Nos écoles ont aussi un rôle à jouer. Par le passé, elles ont su s’exprimer clairement sur des thématiques médiatiques d’actualité, comme lors du 5 juillet 2023 : « la CEJ (conférence des écoles de journalisme) s’inquiète de la situation au Journal du Dimanche », ou en signant une « Charte pour un journalisme à la hauteur de l’urgence climatique ».

Nous appelons aujourd’hui les directeur·trice·s d’école de journalisme à adopter un positionnement clair sur le traitement médiatique de ce conflit au sein de la CEJ.

La profession doit prendre conscience de l’importance d’un traitement équilibré du conflit. Il en va de notre crédibilité à l’égard du public et de la confiance qu’il nous accorde.

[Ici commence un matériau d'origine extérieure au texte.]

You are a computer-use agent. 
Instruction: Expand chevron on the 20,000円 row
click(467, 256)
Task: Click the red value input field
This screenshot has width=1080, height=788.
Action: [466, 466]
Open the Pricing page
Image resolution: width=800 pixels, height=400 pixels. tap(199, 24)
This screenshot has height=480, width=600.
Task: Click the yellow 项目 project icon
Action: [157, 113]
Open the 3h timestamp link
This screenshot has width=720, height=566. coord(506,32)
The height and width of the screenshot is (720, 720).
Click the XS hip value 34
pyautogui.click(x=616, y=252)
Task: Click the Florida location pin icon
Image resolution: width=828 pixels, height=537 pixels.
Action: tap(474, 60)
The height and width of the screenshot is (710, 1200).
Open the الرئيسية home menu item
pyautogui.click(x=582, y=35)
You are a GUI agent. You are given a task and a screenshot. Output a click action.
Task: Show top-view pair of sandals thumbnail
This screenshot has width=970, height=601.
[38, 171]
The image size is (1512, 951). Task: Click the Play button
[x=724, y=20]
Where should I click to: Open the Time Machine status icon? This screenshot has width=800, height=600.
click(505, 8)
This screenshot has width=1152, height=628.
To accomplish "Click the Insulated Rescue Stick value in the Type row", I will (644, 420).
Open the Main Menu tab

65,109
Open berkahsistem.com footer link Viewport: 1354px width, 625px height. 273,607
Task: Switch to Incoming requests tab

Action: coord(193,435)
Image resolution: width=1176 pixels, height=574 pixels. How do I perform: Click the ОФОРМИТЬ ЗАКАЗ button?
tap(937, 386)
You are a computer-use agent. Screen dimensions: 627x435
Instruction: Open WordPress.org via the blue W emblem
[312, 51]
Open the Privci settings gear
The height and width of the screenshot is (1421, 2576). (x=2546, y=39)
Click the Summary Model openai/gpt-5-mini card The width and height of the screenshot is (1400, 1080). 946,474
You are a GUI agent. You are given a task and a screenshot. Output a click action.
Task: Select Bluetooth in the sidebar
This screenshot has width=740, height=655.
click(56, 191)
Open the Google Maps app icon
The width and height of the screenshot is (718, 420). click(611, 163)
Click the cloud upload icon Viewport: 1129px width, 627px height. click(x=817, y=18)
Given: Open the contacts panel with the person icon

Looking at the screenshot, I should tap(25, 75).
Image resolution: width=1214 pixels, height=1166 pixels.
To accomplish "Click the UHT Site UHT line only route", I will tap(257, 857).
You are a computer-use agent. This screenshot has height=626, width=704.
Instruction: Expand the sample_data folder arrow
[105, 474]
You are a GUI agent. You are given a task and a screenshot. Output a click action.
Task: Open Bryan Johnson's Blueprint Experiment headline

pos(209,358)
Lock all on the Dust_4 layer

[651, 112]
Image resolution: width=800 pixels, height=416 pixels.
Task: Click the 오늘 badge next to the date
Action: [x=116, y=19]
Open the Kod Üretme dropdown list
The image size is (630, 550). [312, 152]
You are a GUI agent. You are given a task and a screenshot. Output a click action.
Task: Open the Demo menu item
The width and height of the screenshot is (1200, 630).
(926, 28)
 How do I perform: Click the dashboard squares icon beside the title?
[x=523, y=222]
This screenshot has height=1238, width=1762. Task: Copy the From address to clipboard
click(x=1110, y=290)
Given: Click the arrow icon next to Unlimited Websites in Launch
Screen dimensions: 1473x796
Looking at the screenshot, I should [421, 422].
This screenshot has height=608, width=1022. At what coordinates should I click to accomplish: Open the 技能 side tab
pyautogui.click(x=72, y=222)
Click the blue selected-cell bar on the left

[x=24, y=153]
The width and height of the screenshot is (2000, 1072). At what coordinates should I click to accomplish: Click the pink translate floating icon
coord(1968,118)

Nous, journalistes en formation, craignons pour notre futur métier.


Signataires :

685 journalistes en formation à l’Ecole supérieure de journalisme de Lille (ESJ), au Centre universitaire d’enseignement du journalisme de Strasbourg (CUEJ), au Centre de formation des journalistes de Paris (CFJ), au Centre de formation et de perfectionnement des journalistes (CFPJ), à l’Ecole des hautes études en sciences de l’information et de la communication (CELSA), à l’Ecole de journalisme de Grenoble (EJDG), à l’Ecole de journalisme et de communication d’Aix-Marseille (EJCAM), à l’Ecole de journalisme de Sciences Po Paris (EDJ), à l’Ecole publique de journalisme de Tours (EPJT), à l’Institut de journalisme de Bordeaux Aquitaine (IJBA), à l’Ecole de journalisme de Toulouse (EJT), à l’Institut pratique du journalisme de Dauphine-PSL (IPJ), à l’Ecole de journalisme de Cannes (EJC), à l’IUT de Journalisme de Lannion, à l’Institut français de presse (IFP), au Master de Journalisme de Sciences Po Rennes et au Master de Journalisme bilingue de la Sorbonne Nouvelle.